There are essentially two types of transmission projects: 1) projects that are required to maintain system reliability; and 2) projects that are required for economic reasons (i.e. the cost savings to customers from building the project outweigh the project costs). The CAISO's transmission planning process has been primarily reliability focused, although the increase in transmission congestion, and its associated costs, has complicated transmission assessment and blurred the demarcation between economic and reliability projects. The ISO has been more equipped, from an expertise perspective, to evaluate the reliability components of a project than the economic aspects. However, given experience in the transmission planning process in the past several years and its in-house expertise in evaluating market dynamics, it is developing the economic expertise necessary to foster a comprehensive approach toward transmission evaluation.
The CAISO's overall transmission planning process has multiple components: 1) the annual control area study that incorporates the individual yearly transmission plans submitted by the Participating Transmission Owners; 2) yearly reliability must-run studies; 3) focused studies for especially large and complicated projects; and 4) interconnection studies.

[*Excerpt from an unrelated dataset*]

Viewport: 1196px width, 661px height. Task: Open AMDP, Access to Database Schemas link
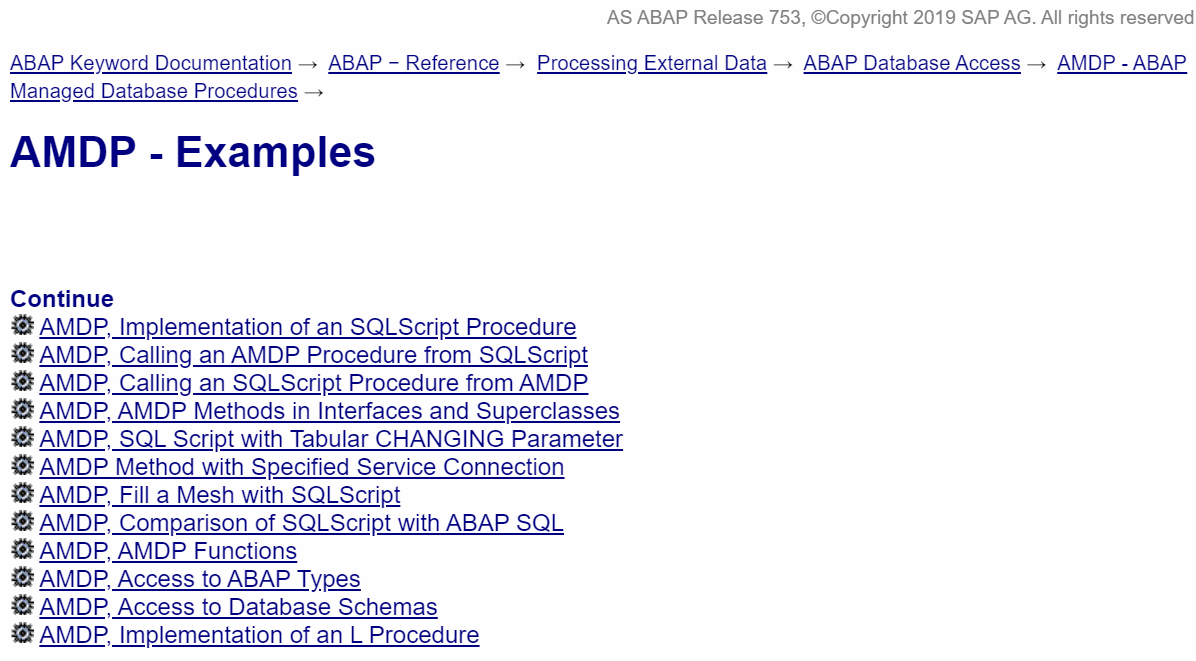click(x=239, y=607)
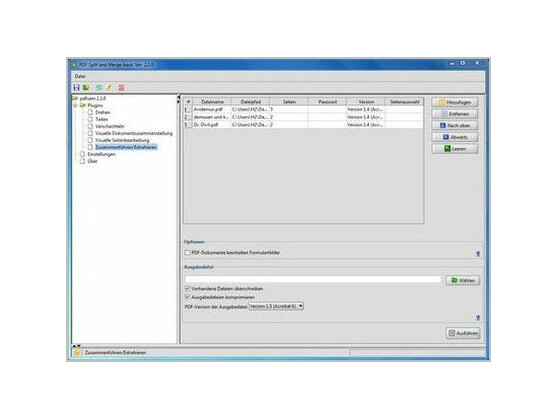Click the save environment floppy disk icon
557x418 pixels.
tap(76, 87)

A focal point for CAISO's current transmission planning is the enormous amount of new generation that has been built in the Southwest, Colorado, and Nevada to serve California. This new generation will have large implications for the transmission requirements in California. (See Attachment A for the list of generation projects).
4 Participating transmission owners (PTOs) are entities that turn over operational control of their transmission system to the CAISO. In addition, the PTOs have signed generator control agreements that give the CAISO the ability to dispatch generation. 5 The cities of Riverside, Azusa, Banning, and Anaheim are referred to as the Southern Cities.